# Serious veto issue!!!



## Frasbee (Apr 7, 2008)

All veto bags are made in China. They were never made in USA. Their headquarters are in Connecticut. Sorry that doesn't ease your heartbreak.


----------



## HARRY304E (Sep 15, 2010)

Frasbee said:


> All veto bags are made in China.


Well that's good news...


----------



## Mptoth380 (Oct 9, 2011)

Frasbee said:


> All veto bags are made in China. They were never made in USA. Their headquarters are in Connecticut. Sorry that doesn't ease your heartbreak.


Well yea I remember seeing in the other thread that they've always been made in china but the differences between the new bags and the older ones is really what's pissing me off, my coworker told me he bought his older bag in a store in the area while the 1st year ordered his from amazon. Maybe I can still find one in a store. Well see


----------



## beartp515 (Oct 25, 2009)

Sorry that your bummin, for what its worth you can get six inch blade screwdrivers in the bags just fine, I have more than one of these bags and I got to tell you there isn't anything that compares, in my opinion. I would imagine the bags are made in China because if they were made here to the same standards they wouldn't be able to sell them at the price they are now. I would have to say they would be a great deal more.


----------



## Mptoth380 (Oct 9, 2011)

beartp515 said:


> Sorry that your bummin, for what its worth you can get six inch blade screwdrivers in the bags just fine, I have more than one of these bags and I got to tell you there isn't anything that compares, in my opinion. I would imagine the bags are made in China because if they were made here to the same standards they wouldn't be able to sell them at the price they are now. I would have to say they would be a great deal more.
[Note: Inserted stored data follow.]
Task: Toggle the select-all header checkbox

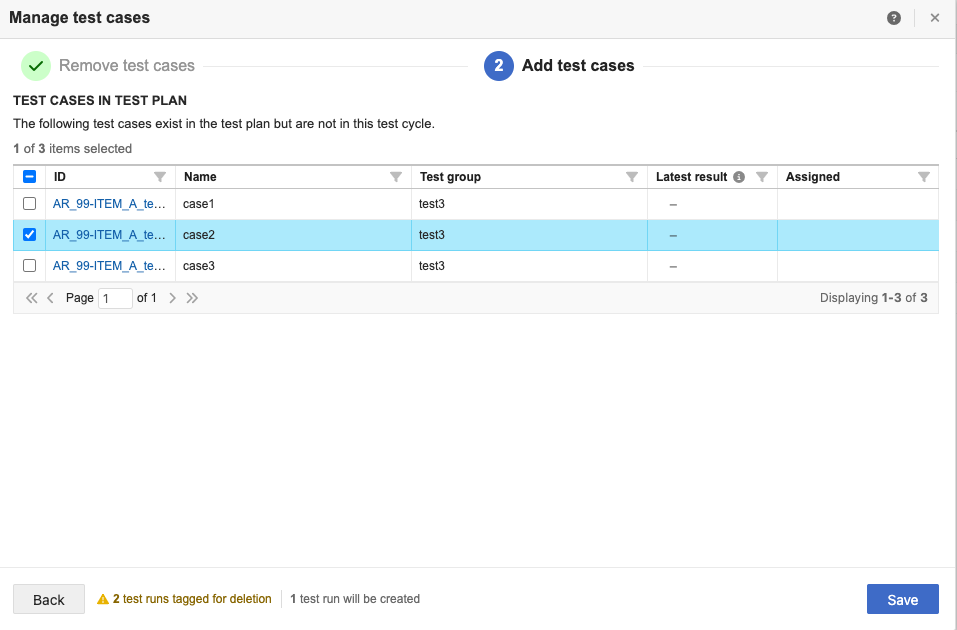Action: (29, 177)
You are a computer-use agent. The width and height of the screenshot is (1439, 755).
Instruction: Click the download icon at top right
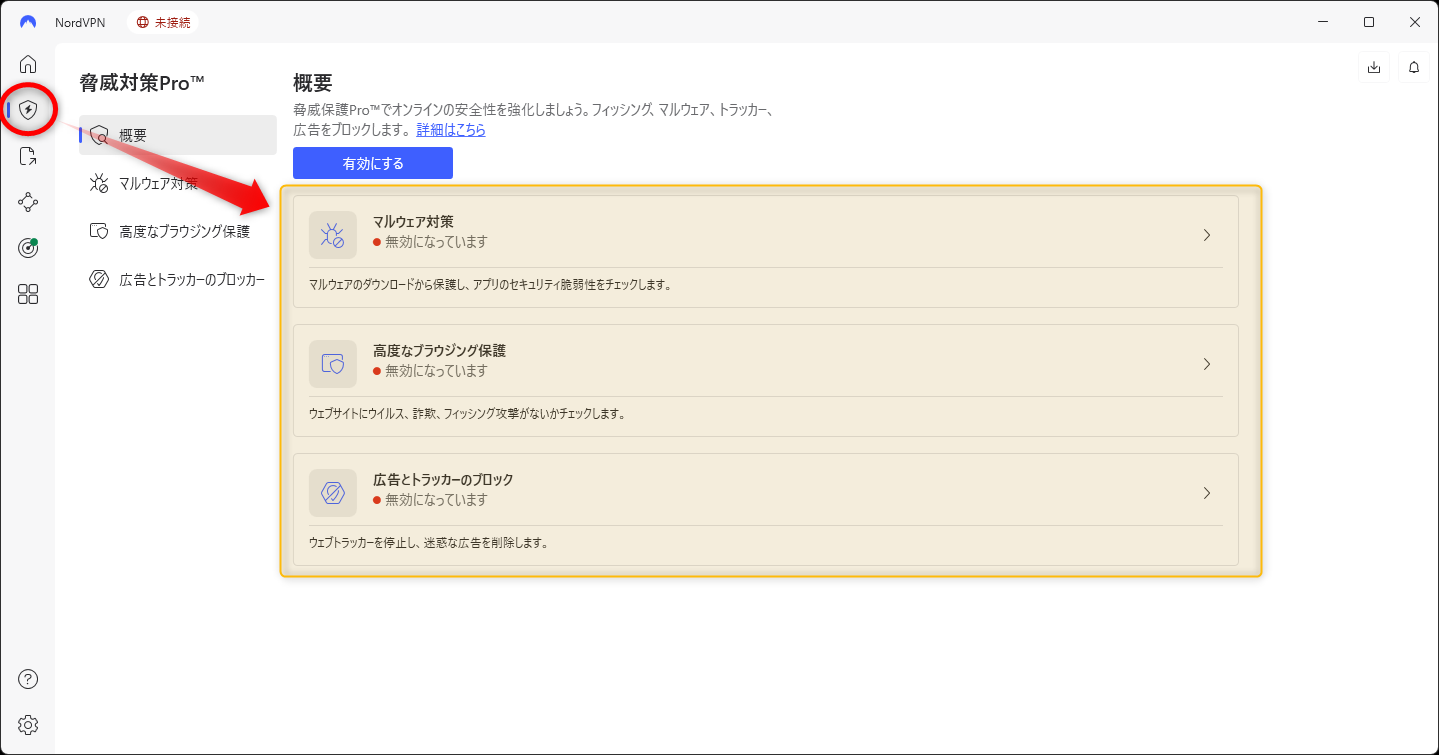point(1374,67)
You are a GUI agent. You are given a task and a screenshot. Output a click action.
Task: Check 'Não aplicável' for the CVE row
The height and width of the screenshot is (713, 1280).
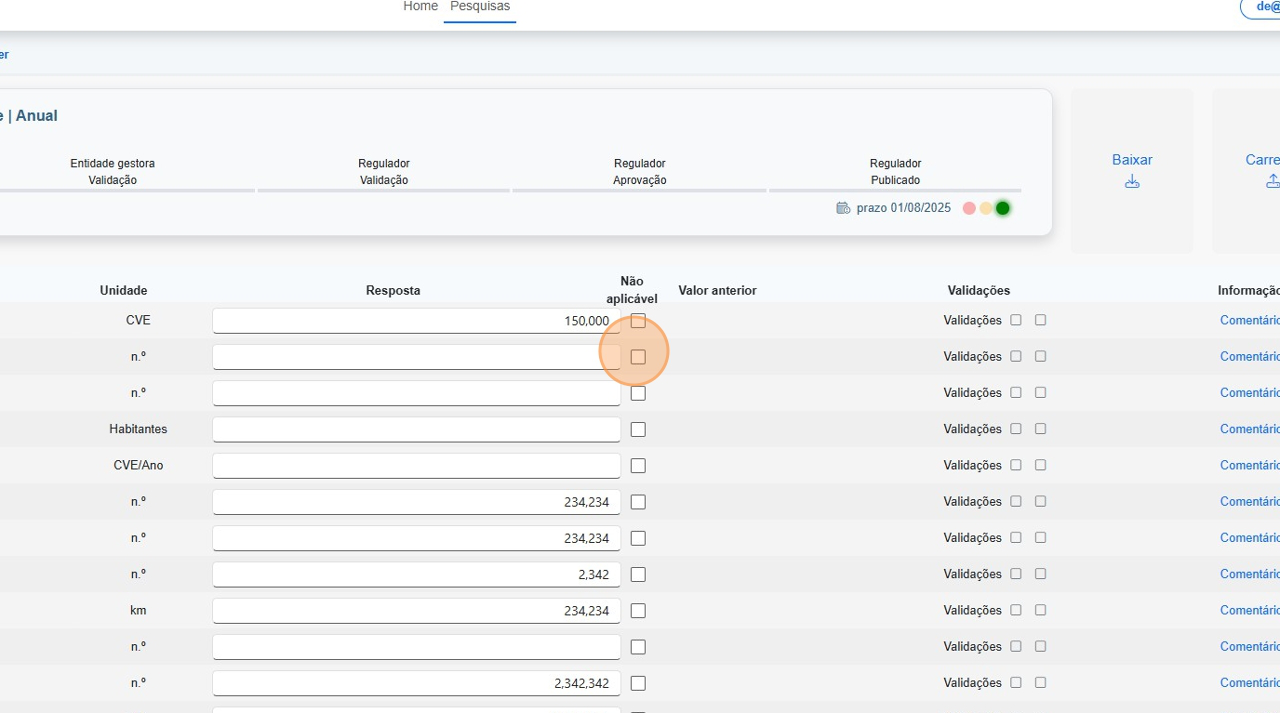click(x=638, y=321)
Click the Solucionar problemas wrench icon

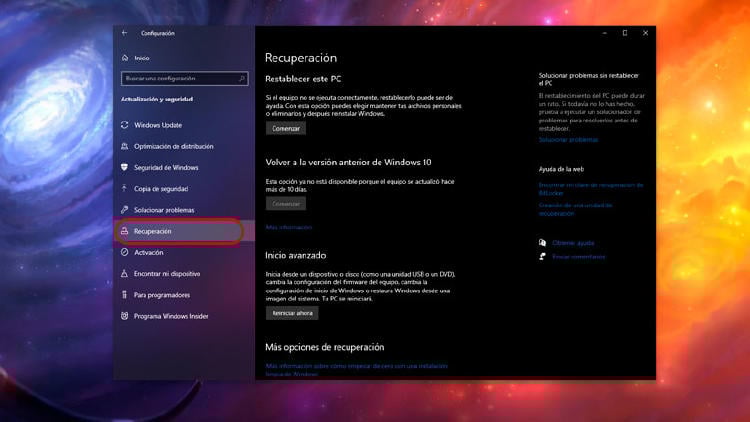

Yea I agree with the possible price differences but mainly what I'm peeved about 'all personal preferences btw' is with the older bag a 6" driver fits in a pocket up to 1/3 of the way up the handle, whereas the new bag pockets don't even go up to the handle. Also with the newer bag because the pockets sit lower and come out off the bag wall farther there is much less room for bigger tool storage in the bottom of the bag eg. Klein canvas bags or a socket set box and other comparable tools, it seems as tho there is much less capacity for a lot of tools I use often that's all, for me the 6" driver thing is essential because that is what I prefer to use, so here's to hoping I find an older bag in a store somewhere haha


----------



## bradcanada (Dec 10, 2009)

can you stand an 8" screwdriver in either the LC or XL?


----------



## Dead Roman (Jul 7, 2011)

for the price of veto bags I dunno why anyone would buy one for a throw around tool bag, same with occidental.


----------



## chewy (May 9, 2010)

Dead Roman said:


> for the price of veto bags I dunno why anyone would buy one for a throw around tool bag, same with occidental.


Because they last a long time.


----------



## bubb_tubbs (Apr 15, 2012)

If you're that dead set on getting a USA-made bag, Occidental Leather has their new Dr. Wood bag available.

Looks similar to a Pro Pac.


----------



## chewy (May 9, 2010)

bubb_tubbs said:


> If you're that dead set on getting a USA-made bag, Occidental Leather has their new Dr. Wood bag available.
> 
> Looks similar to a Pro Pac.


You have to be either a sasquatch or a wookie to be able to lift that though, its like 30lbs empty isnt it?


----------



## bubb_tubbs (Apr 15, 2012)

chewy said:


> You have to be either a sasquatch or a wookie to be able to lift that though, its like 30lbs empty isnt it?


I didn't say it was ergo, lightweight or affordable. Just made in the US of A. :laughing:


----------